EXERCISE OBJECTIVE -> Extract the lines of the listing below, from the line holding "This screenshot has width=1024, height=536." through the end of the listing, inclusive, and reproduce them verbatim. Leave the pictures out of the answer.

RECORDS TO PROCESS ->
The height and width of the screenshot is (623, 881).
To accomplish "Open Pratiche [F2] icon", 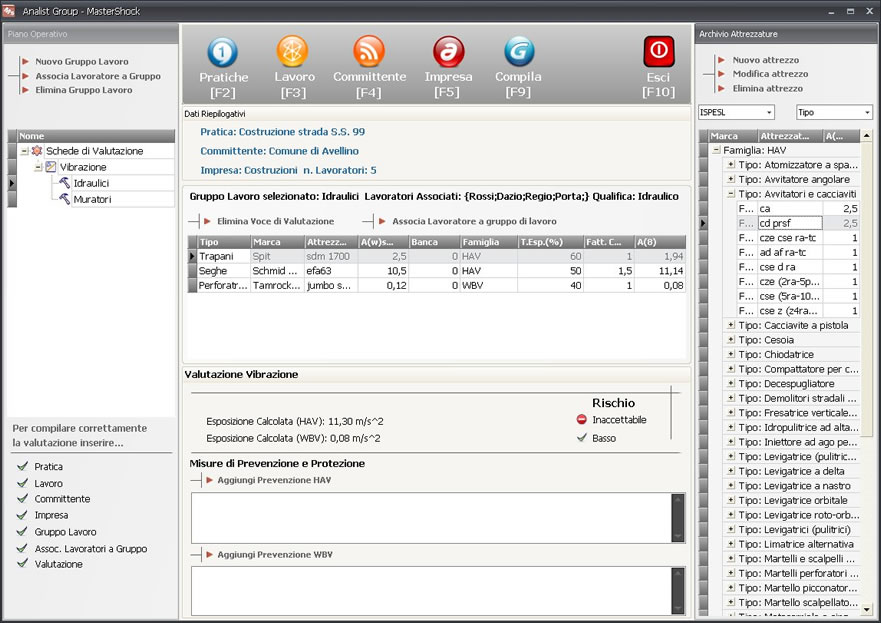I will 223,52.
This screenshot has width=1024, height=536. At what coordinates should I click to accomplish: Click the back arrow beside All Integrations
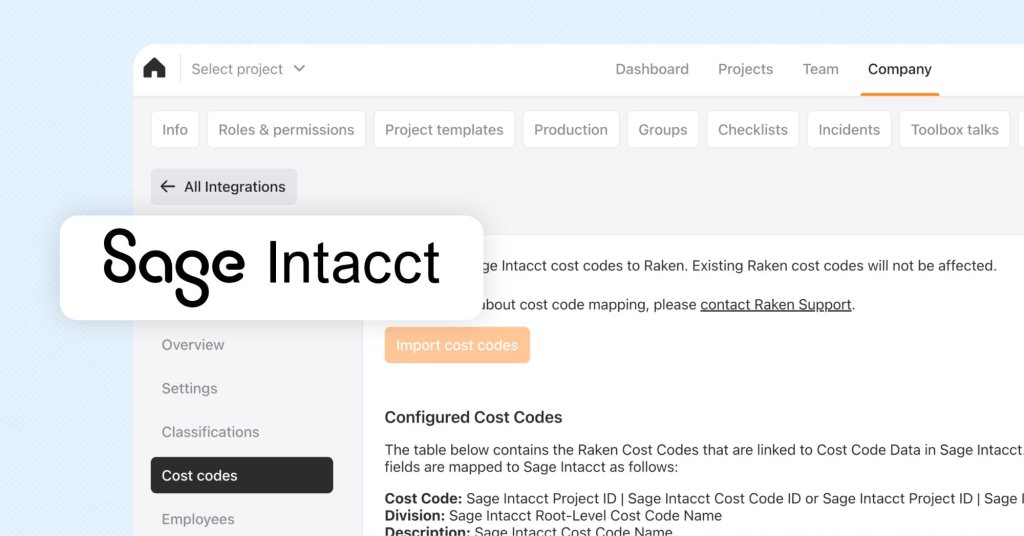point(167,187)
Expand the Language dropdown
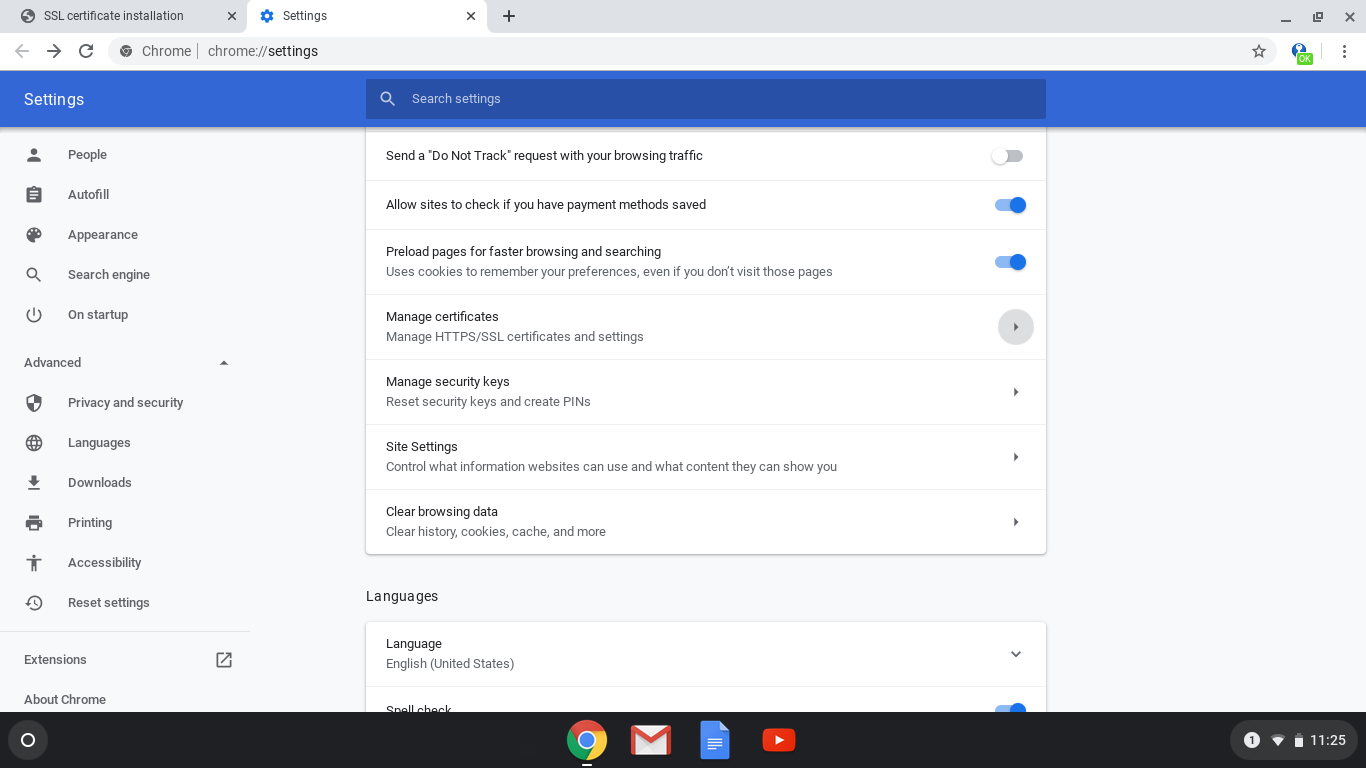This screenshot has height=768, width=1366. point(1016,654)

CORRECT ANSWER ->
This screenshot has width=1024, height=536. At what coordinates should I click to accomplish: Click the back arrow beside All Integrations
point(167,187)
Expand the Language dropdown
This screenshot has height=768, width=1366. point(1016,654)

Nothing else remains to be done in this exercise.